• [TRECHO DO TEXTO]:

________________________

Morte de mestre Moa não é "caso isolado"; é assassinato simbólico de muitos

Maria Carolina Trevisan

13/10/2018 11h54

Mestre Moa do Katendê – Foto: Reprodução Facebook

O assassinato de mestre Moa do Katendê, 63, não foi um "crime comum". Foi baseado na disputa política e motivado pelo ódio fomentado pelo candidato à presidência Jair Bolsonaro (PSL). Tem as mãos sujas de sangue quem corroborou com esse discurso, quem relativizou a violência incitada nessas falas e nesses gestos e quem se omitiu de barrar a intolerância.

"Quando morre um capoeira, morto assim à traição, fica íngreme a ladeira e mais pesado o caixão, mesmo que a gente não queira, trinca o dente e o coração, Moa, nem de brincadeira vamos te esquecer, irmão. Queremos paz para o povo negro. Queremos paz para os guerreiros da liberdade, viva Moa, viva mestre Moa", cantou Chico Cesar, em uma dolorida homenagem.

Como as instâncias democráticas não barraram a violência? O Supremo Tribunal Federal (STF) teve chance de classificar como racismo a atribuição que Bolsonaro deu aos quilombolas, quando disse, "eu fui num quilombola (sic) em Eldorado Paulista. O afrodescendente mais leve lá pesava 7 arrobas. Afrodescendentes de quilombos não servem nem pra procriar", no Clube A Hebraica, em abril, arrancando risos da plateia. Em vez disso, em setembro, o Supremo entendeu que o capitão reformado estava exercendo "liberdade de expressão".

"Apesar do erro das declarações, não me parece que a conduta teria extrapolado os limites para um discurso de ódio, de incitação ao racismo, de xenofobismo", afirmou o ministro Alexandre de Moraes. Ficou por isso mesmo. A decisão – depois da execução da vereadora negra Marielle Franco – serviu para naturalizar ainda mais a violência racial. O Supremo enviou um recado.

"Como é que a nossa Justiça deixa que um candidato a presidência formule um conceito racista e isso seja validado? Isso é mais do que afirmar a sentença de escravidão e de genocídio do povo preto", afirma a mestra de capoeira angola Dandara Baldez, mestre em Dança pela UFBA.

________________________

Itens do conjunto de dados
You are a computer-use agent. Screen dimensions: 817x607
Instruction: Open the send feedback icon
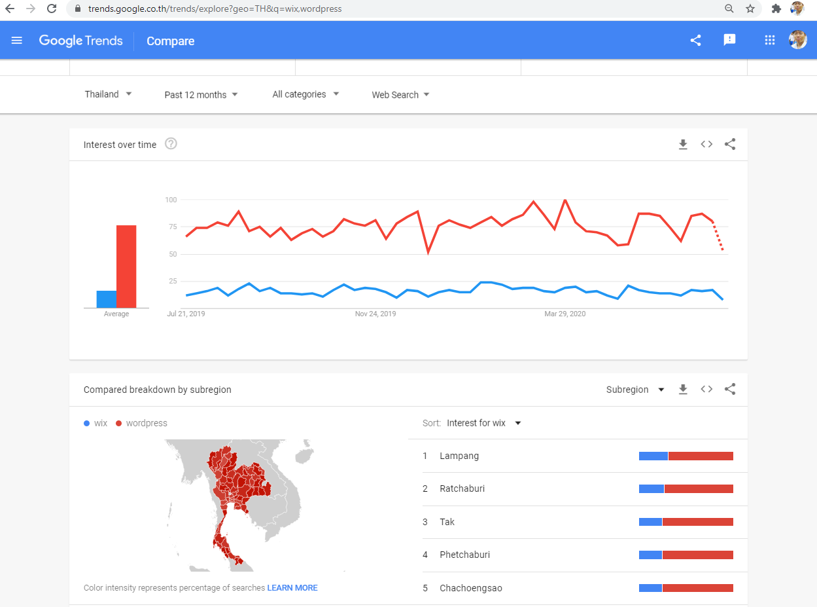(x=729, y=40)
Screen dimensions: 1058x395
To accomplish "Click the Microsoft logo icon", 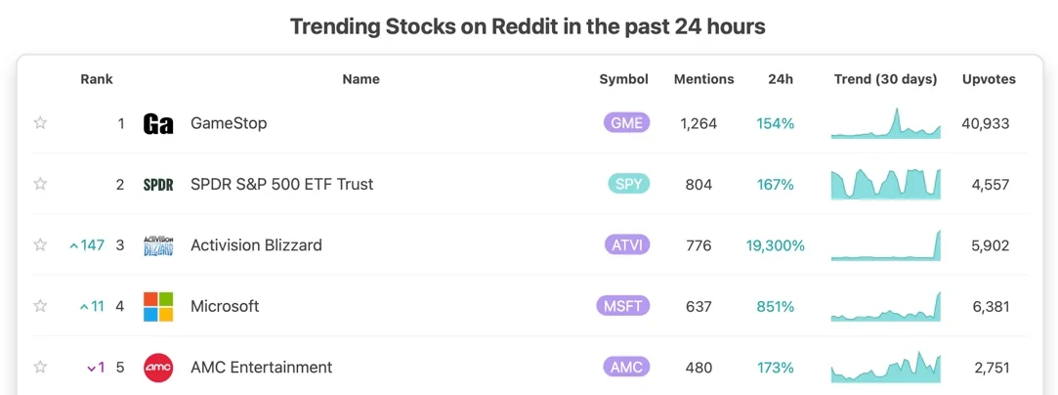I will point(158,306).
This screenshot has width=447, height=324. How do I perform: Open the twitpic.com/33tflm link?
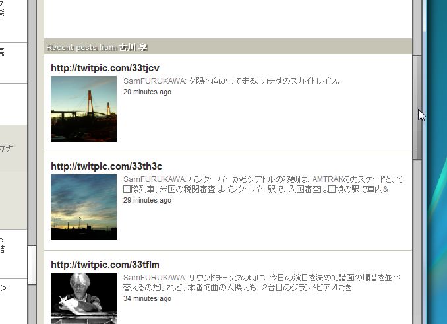click(105, 265)
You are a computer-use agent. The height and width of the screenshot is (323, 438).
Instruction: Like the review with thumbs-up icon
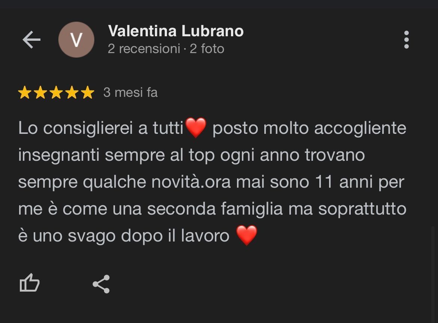30,283
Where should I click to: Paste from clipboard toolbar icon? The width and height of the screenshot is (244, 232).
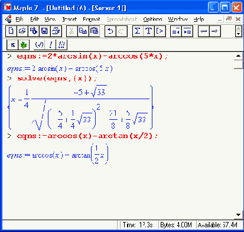(x=94, y=31)
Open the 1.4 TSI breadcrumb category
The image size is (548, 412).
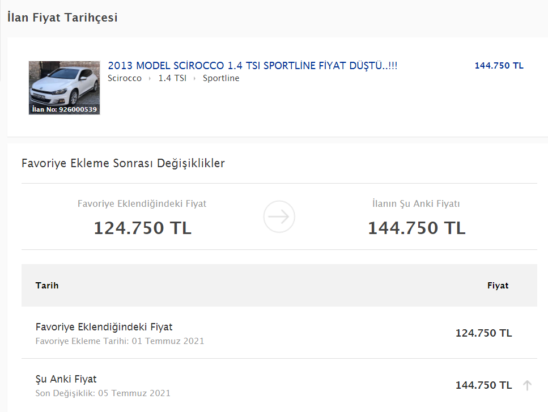[x=172, y=78]
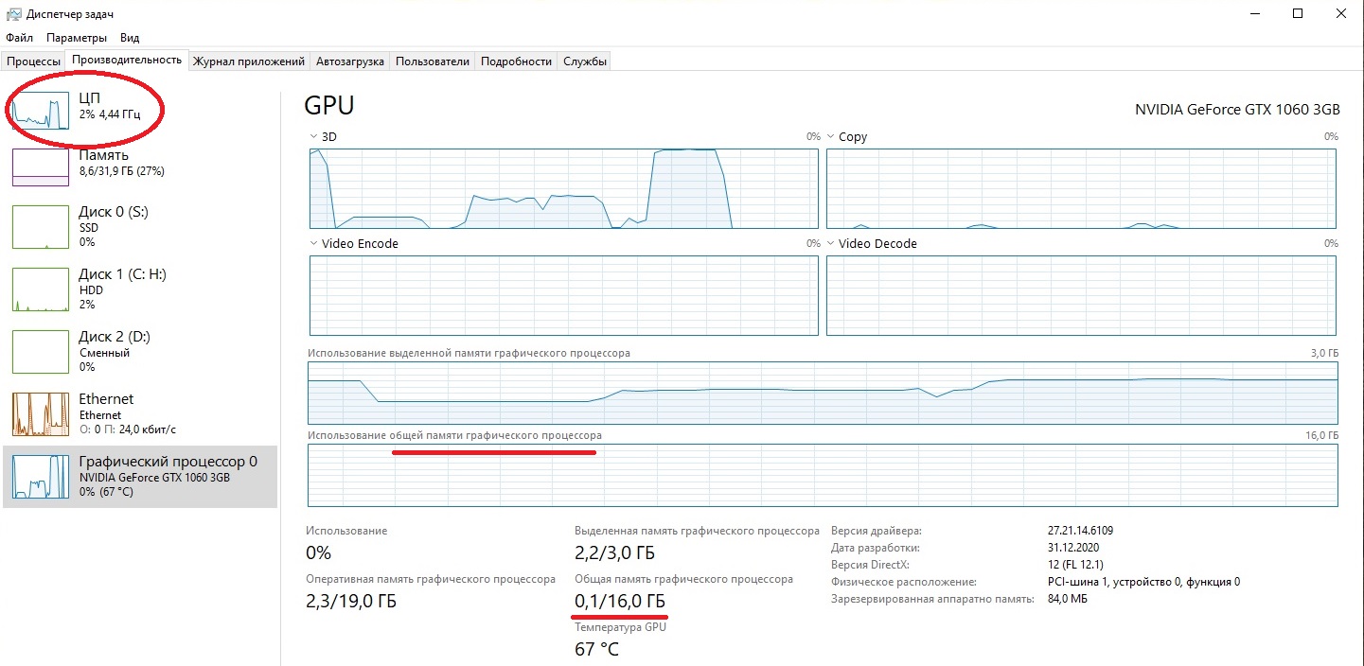Click the Ethernet throughput graph thumbnail
Viewport: 1364px width, 666px height.
[41, 414]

________________________

• [INSTRUÇÕES DA TAREFA]: Reproduza, sem alterar nada, o trecho do texto sobre a morte de mestre Moa do Katendê que começa nas palavras "Mestre Moa do Katendê –" e termina em "barrar a intolerância.".

• [EXERCÍCIO RESOLVIDO]:
Mestre Moa do Katendê – Foto: Reprodução Facebook

O assassinato de mestre Moa do Katendê, 63, não foi um "crime comum". Foi baseado na disputa política e motivado pelo ódio fomentado pelo candidato à presidência Jair Bolsonaro (PSL). Tem as mãos sujas de sangue quem corroborou com esse discurso, quem relativizou a violência incitada nessas falas e nesses gestos e quem se omitiu de barrar a intolerância.